As for partial frames. I have a version in ILI9341_t3n where I was experimenting with this... But sort of a hacky way. As the
memory for the transfer is not contiguious... In that version I have two temporary buffers, where I copy in so much of the
actual pixels that will be output into a frame, and start it up. It also initialized the 2nd buffer with the next blob. I had it
interrupt at completion of each blob and fill in the next memory region... It works. It was based off of the ILI9486, where I
had to do something like this, as with that display you can not output RGB565 over SPI. So instead of just copying the data
into the temporary buffer, it converted each one to RGB888 (or 18 bit which is same format of data transferred)...

As an alternative one way I would like to try is to, setup where each DMASetting only output one row of data and try
to setup that setting such that instead of resetting the address to start of where it output, it would update it to skip N bytes forward.
You could potentially get away with just two settings, but I would probably want more, as to not need an interrupt per line, especially
in the worst case where you are only outputting 1 pixel per row. But maybe something like 8 DMA settings, that are chained.

* [DATA EXCERPT]:
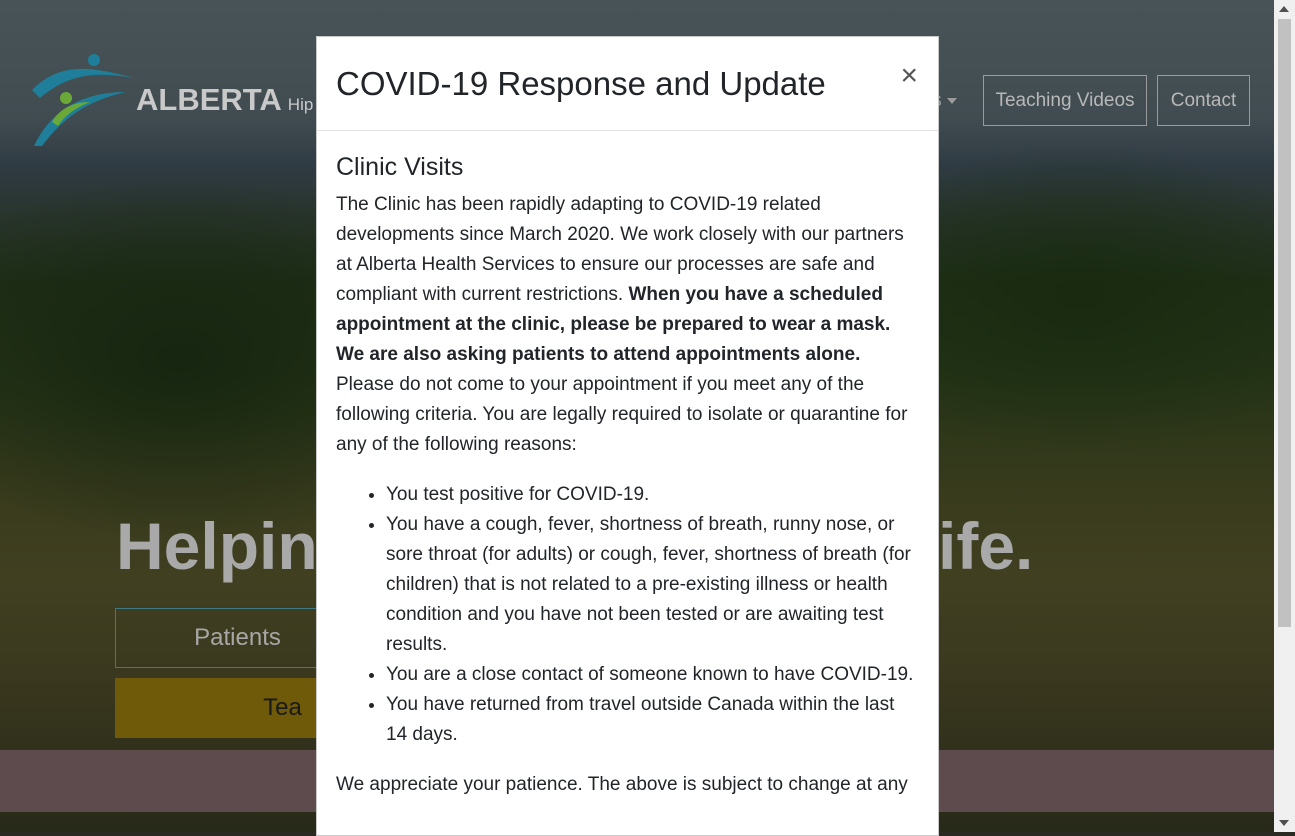 This screenshot has width=1295, height=836. What do you see at coordinates (209, 100) in the screenshot?
I see `brand-name: ALBERTA` at bounding box center [209, 100].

* [EXERCISE]: Write out the passage from the post on partial-frame DMA transfers above word for word, beginning at the words "As an alternative" and stopping after "N bytes forward.".

* [SOLUTION]:
As an alternative one way I would like to try is to, setup where each DMASetting only output one row of data and try
to setup that setting such that instead of resetting the address to start of where it output, it would update it to skip N bytes forward.